Я перевернула страницу. Рецепт вишнёвого варенья. Но странный. Ингредиенты нормальные — вишня, сахар, вода, — а дальше:

«Воду брать из Тёплого Ключа. Только утром, пока роса. Мешать деревянной ложкой по часовой стрелке. Думать о том, кому варишь. Не отвлекаться. Если мысли уходят — остановиться, выйти в сад, постоять босиком. Вернуться, когда сердце успокоится».

И на полях, мелко, другими чернилами:

«Для Наташи Головиной — у неё муж ушёл в августе. Три банки хватило».

Я перевернула ещё. Крыжовниковое варенье:

«Крыжовник собирать, когда сердце стучит спокойно. Если тревожно — не трогать, будет кислое. Воду из Гремячего. Мешать медленно, представлять, как человек делает шаг вперёд. Первый шаг — самый трудный, поэтому мешать долго».

И на полях:

«Для Лёни, когда он боялся сделать предложение Тане. Одной банки хватило. Танечка сказала «да»».

Я листала и листала. Яблочное с корицей — «чтобы вспомнить то, что забыл, но по чему скучаешь». Сливовое — «от бессонницы, но не обычной, а той, когда не спишь от стыда». Малиновое — «просто так, для тихого вечера, когда ничего не болит, но и не радует». Каждый рецепт — с названием родника, откуда брать воду. С заметками на полях — для кого варила, сколько ушло, помогло ли.

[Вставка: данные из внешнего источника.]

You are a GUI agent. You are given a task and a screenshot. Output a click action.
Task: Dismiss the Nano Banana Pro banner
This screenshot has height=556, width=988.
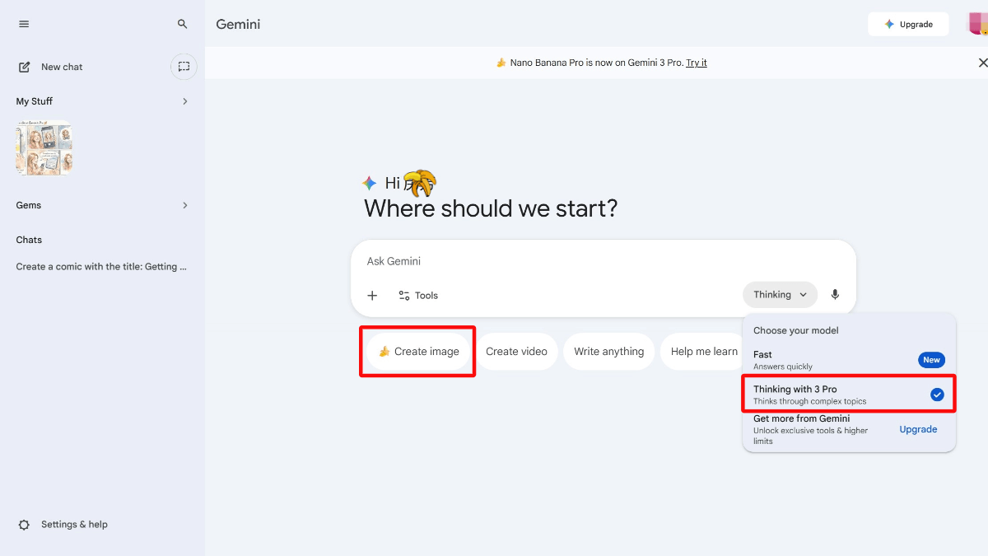[x=982, y=62]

На последней исписанной странице — незаконченный рецепт. Почерк другой — торопливый, неровный, буквы скачут. Как будто писала в спешке или нездоровая:

«Яблочное с корицей, но другое. Не для памяти — для прощения. Вода — из...»

Дальше — зачёркнуто. И ещё раз зачёркнуто. И на полях, совсем криво:

«Не получается. Не могу. Не из той воды. Или не то чувство. Или я не...»

Обрывается.

Я закрыла тетрадку. Руки были холодные, хотя на кухне стояла июньская жара. За окном шумел сад, и откуда-то — с площади, наверное — доносился тонкий, чистый звук. Звонкий Ключ.

Наверху Алиса что-то двигала — обживалась. За стеной, у тёти Вали, звякнула посуда. Где-то далеко залаяла собака.

Я сидела на бабушкиной кухне, держала в руках бабушкину тетрадку и не знала, что думать. Рецепты — ладно. У каждой бабушки свои странности. Но родники. Имена. Заметки на полях — кому помогло, кому нет. Незаконченный рецепт, оборванный на полуслове.

«Продолжается».

Банка на подоконнике ловила утреннее солнце, и варенье внутри казалось тёмно-красным, почти чёрным, как будто в нём было больше, чем вишня и сахар.

«Когда будет готова».

Я убрала тетрадку в ящик стола — и пошла разбирать коробки.